Otosclerosis, also called otospongiosis, is an abnormal bone remodeling in the middle ear in which a normal dense endochondral layer of bony otic capsule in the bony labyrinth is replaced by one or more foci of irregularly laid spongy bone and most commonly involves the stapes region. This activity outlines the evaluation and treatment of otosclerosis and highlights the role of the interprofessional team in evaluating and treating patients with this condition.


  • Identify the etiology and epidemiology of otosclerosis.
  • Describe the appropriate history, physical examination, and evaluation of otosclerosis.
  • List the management options available for otosclerosis.
  • Review some interprofessional team strategies for improving care coordination and communication to advance otosclerosis and improve outcomes.
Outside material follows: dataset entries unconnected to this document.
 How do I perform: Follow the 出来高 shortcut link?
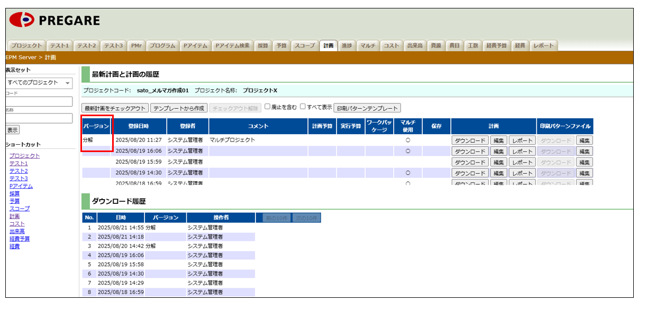point(17,231)
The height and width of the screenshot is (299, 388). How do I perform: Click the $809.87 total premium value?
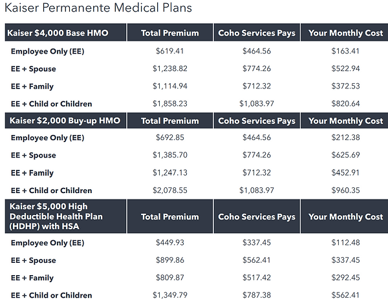pyautogui.click(x=170, y=278)
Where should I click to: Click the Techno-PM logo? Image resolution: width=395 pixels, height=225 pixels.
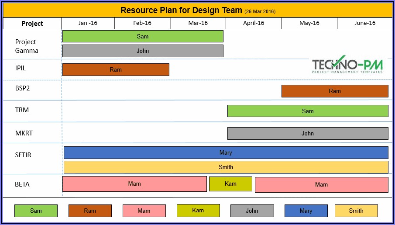347,66
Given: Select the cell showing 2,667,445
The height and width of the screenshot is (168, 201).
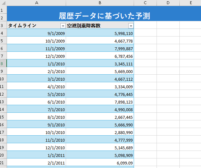Looking at the screenshot, I should coord(100,117).
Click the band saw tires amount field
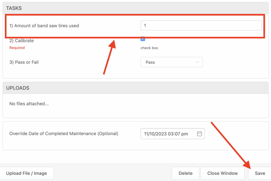The width and height of the screenshot is (271, 181). pyautogui.click(x=201, y=26)
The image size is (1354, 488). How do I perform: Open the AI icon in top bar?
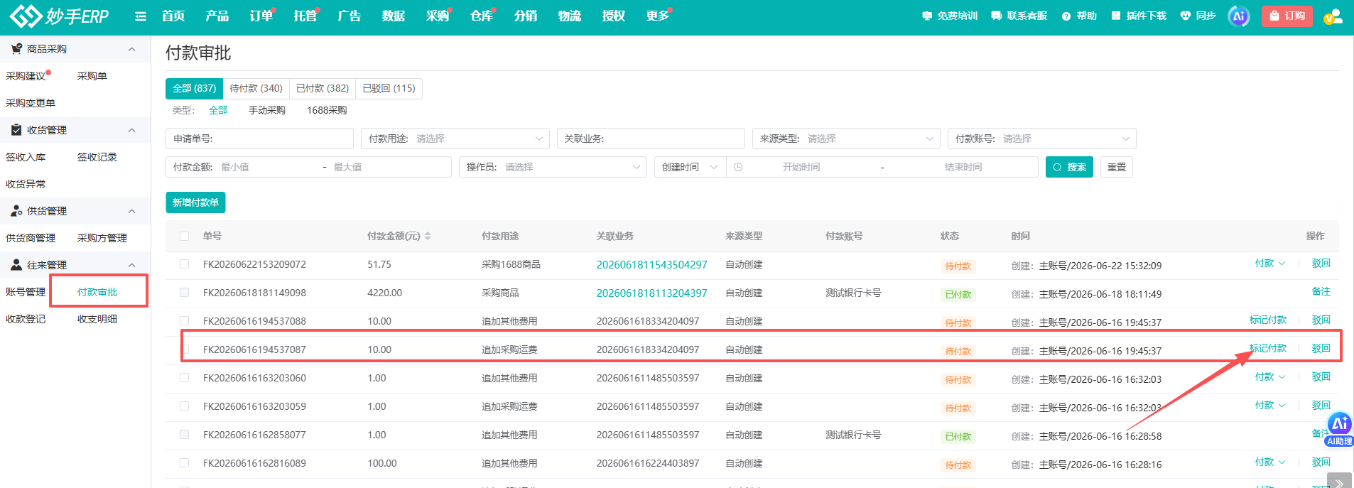(x=1238, y=16)
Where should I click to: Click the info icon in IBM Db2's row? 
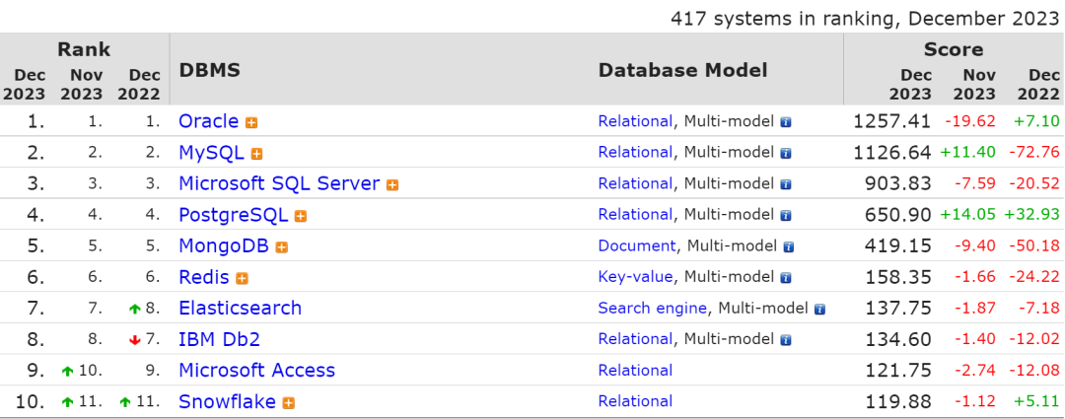point(786,340)
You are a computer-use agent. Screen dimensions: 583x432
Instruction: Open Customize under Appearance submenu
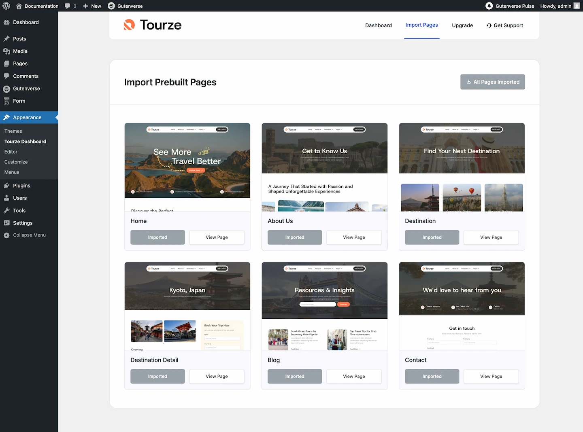[16, 162]
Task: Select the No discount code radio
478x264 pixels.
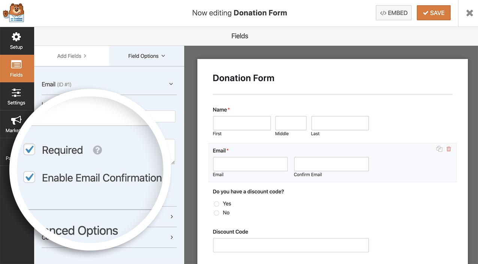Action: 217,213

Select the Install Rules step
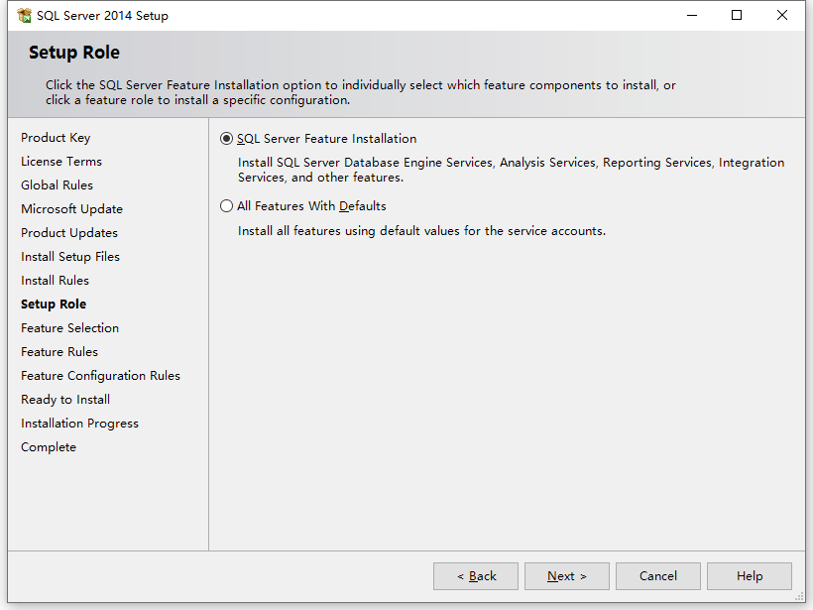click(x=55, y=280)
Otosclerosis (oto, “of the ear,” and sclerosis, “abnormal hardening of body tissue”), also known as otospongiosis, is an abnormal bone remodeling in the middle ear. The normal dense endochondral layer of the bony otic capsule in the labyrinth is replaced by irregularly laid spongy bone leading to the fixation of the stapes.[1] Otosclerosis commonly causes conductive deafness presenting with a normal tympanic membrane. Furthermore, depending upon the foci of involvement on the bony labyrinth, otosclerosis can be asymptomatic or can present as a neurosensory loss. Nevertheless, otosclerosis has an effect on the functioning of the middle and the inner ear.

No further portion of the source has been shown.